While Tesauro teaches updating the RL agent function that evaluates a quality of the state-action combinations (see above) it does not explicitly teach updating, by the at least one reinforcement learning agent, using a weighted average of the current state 
Abe teaches updating, by the at least one reinforcement learning agent, using a weighted average of the current state and the next state, a function that evaluates a quality of the plurality of state-action combinations [the method includes updating the value function estimate using a weighted average of the Q-value estimate from the last state and the discounted partial sums of rewards obtained over the next several states (para. 0112, etc.) for the batch reinforcement learning (para. 0102, etc.)].
Tesauro and Abe are analogous art, as they are within the same field of endeavor, namely training and using a reinforcement learning model.
It would have been obvious to one of ordinary skill in the art, before the effective filing date of the claimed invention, to utilize the weighted average of Q values for the states to update the value function, as taught by Abe, for the update of the value function, including Q values, in the system taught by Tesauro.
Abe provides motivation as [it is possible to simulate online reinforcement learning on very large data sets with a particular policy by electing to use specific data by Q sampling, which includes the weighted averaging (paras. 0110-112, etc.)].

As per claim 2, Tesauro/Abe teaches wherein the domain model is obtained from sample training executions used to learn the relationship between the amount of resources allocated and the one or more service metrics [a model of the workload relates various metrics such as response time and throughput (Tesauro: pg. 67, section II) which metrics are used in training the RL model based on a prior policy (Tesauro: pgs. 65-66, section I for training in general to maximize specific metric; pgs. 66-67, section II for modeling the metrics; pgs. 68-69, section IV for the training of the RL)].
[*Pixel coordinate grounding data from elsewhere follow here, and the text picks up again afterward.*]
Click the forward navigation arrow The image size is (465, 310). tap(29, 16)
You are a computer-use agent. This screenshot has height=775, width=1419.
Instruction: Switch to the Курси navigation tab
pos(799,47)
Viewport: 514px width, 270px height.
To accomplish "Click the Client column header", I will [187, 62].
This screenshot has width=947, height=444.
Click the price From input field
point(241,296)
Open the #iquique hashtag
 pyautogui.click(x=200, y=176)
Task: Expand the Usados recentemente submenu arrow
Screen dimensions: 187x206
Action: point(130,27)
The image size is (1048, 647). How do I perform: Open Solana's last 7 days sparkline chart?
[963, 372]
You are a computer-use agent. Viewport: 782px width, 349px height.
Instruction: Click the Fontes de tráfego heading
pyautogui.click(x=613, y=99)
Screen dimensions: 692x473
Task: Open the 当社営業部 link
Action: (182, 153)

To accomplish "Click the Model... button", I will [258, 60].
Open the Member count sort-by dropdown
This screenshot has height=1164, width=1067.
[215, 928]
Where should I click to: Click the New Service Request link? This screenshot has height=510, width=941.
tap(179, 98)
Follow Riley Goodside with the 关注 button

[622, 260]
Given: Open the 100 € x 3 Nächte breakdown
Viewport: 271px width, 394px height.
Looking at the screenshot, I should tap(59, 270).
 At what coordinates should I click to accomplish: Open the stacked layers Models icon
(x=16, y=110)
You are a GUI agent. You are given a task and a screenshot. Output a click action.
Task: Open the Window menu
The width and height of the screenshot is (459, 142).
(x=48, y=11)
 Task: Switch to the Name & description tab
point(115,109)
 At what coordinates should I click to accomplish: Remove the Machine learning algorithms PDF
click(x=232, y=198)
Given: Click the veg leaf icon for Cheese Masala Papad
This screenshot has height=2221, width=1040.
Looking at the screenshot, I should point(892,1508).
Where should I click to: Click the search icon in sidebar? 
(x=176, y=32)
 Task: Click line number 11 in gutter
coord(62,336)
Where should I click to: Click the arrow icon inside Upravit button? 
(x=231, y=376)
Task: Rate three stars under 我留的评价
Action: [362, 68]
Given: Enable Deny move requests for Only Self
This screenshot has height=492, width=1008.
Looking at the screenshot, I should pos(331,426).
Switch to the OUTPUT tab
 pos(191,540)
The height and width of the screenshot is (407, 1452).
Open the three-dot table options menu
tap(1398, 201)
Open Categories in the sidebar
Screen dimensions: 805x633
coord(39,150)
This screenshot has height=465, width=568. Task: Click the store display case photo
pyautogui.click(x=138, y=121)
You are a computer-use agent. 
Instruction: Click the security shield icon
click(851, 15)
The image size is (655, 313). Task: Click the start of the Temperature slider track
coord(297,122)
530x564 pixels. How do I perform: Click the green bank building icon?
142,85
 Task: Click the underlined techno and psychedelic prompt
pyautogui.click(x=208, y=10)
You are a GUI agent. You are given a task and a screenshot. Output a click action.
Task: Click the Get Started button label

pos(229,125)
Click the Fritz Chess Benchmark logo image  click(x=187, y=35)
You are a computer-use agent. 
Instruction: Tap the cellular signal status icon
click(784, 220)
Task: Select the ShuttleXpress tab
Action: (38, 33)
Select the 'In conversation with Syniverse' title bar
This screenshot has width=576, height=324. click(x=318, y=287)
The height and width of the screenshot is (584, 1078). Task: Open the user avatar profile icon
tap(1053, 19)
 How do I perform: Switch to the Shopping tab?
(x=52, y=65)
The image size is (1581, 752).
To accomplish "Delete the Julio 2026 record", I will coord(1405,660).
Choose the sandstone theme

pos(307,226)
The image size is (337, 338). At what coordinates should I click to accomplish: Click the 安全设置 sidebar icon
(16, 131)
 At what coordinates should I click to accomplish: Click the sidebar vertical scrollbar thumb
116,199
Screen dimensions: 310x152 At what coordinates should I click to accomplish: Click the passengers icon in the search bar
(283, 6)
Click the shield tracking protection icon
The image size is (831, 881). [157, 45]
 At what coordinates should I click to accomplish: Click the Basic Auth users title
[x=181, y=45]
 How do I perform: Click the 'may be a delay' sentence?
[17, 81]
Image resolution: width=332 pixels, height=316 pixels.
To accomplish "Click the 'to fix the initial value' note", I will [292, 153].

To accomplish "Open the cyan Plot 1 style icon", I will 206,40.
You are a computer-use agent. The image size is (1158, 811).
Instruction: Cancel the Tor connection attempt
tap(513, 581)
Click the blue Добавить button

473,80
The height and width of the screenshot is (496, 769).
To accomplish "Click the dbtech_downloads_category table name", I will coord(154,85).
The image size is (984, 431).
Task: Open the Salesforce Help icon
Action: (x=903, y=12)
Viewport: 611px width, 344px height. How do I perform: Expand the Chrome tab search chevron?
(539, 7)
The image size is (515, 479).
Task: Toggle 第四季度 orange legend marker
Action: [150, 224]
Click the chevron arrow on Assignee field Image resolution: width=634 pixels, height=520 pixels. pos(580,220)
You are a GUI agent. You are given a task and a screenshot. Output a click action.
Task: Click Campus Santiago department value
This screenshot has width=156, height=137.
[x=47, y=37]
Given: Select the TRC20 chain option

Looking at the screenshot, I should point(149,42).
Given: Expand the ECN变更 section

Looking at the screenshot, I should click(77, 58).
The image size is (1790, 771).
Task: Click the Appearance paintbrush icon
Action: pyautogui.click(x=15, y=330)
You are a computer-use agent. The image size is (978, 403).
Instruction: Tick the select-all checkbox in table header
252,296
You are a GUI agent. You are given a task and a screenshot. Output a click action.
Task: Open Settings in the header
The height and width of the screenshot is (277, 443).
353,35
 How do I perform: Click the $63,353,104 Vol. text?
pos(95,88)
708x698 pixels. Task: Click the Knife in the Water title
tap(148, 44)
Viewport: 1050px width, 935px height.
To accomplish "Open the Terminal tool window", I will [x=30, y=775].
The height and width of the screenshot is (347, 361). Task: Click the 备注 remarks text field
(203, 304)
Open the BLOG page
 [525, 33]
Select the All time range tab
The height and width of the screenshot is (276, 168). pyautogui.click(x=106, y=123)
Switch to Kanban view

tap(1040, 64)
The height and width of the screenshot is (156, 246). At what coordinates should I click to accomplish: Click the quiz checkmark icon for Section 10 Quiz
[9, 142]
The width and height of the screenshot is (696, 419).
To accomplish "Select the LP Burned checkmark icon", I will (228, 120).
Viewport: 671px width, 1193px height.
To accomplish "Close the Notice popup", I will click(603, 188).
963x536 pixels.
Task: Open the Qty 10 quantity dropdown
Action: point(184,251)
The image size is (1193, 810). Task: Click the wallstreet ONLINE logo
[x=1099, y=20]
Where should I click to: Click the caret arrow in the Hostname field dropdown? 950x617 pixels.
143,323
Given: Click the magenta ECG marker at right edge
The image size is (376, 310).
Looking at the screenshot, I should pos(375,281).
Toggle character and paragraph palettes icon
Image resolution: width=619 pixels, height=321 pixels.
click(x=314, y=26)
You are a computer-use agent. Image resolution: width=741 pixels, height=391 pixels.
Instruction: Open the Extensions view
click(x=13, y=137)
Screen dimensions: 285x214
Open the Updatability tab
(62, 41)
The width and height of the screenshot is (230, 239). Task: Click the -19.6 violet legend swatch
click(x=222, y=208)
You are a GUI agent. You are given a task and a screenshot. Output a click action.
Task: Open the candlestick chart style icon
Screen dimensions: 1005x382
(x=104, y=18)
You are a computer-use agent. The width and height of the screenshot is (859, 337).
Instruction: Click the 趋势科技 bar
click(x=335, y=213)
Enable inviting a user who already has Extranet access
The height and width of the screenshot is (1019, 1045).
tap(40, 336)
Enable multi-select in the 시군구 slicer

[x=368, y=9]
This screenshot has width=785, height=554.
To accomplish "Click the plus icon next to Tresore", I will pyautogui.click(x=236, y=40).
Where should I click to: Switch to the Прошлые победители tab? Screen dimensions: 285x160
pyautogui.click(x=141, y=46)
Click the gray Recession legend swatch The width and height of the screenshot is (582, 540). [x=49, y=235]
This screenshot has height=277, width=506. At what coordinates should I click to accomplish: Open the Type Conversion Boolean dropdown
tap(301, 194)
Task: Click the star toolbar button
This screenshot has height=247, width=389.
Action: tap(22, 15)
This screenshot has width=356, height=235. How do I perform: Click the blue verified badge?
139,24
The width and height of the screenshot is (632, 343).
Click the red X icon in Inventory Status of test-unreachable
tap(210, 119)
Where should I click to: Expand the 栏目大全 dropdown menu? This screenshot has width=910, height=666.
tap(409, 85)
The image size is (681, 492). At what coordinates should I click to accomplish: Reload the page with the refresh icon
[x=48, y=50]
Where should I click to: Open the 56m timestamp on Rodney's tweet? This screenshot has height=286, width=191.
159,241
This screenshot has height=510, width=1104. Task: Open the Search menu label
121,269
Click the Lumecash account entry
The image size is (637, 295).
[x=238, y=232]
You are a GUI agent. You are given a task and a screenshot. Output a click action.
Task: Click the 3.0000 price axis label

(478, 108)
As per claim 3, Tesauro/Abe teaches wherein the step of adjusting weights of the at least one reinforcement learning agent employs a reward metric based on a difference between a desired service metric and a measured service metric [a model of the workload relates various metrics such as response time and throughput (Tesauro: pg. 67, section II) which metrics are used in training the RL model (Tesauro: pgs. 65-66, section I for training in general to maximize specific metric; pgs. 66-67, section II for modeling the metrics; pgs. 68-69, section IV for the training of the RL) and the training process for the RL model includes learning a value function for an application over a number of batches, taking as input a recorded sequence of observer state/action/reward produced by a policy and computing a value function using Algorithm 1, which includes the error calculation (Tesauro: pgs. 68-69, section IV including Algorithm 1; etc.)].

As per claim 4, Tesauro/Abe teaches wherein the step of adjusting weights of the at least one reinforcement learning agent comprises a neural network selecting an action from the set of available actions based on a current state and an expected reward of the selected action and comparing the expected reward of the selected action [the training process for the RL model includes learning a value function for an application over a number of batches, taking as input a recorded sequence of observer state/action/reward produced by a policy and computing a value function using Algorithm 1, which includes the error calculation (Tesauro: pgs. 68-69, section IV including Algorithm 1, etc.)].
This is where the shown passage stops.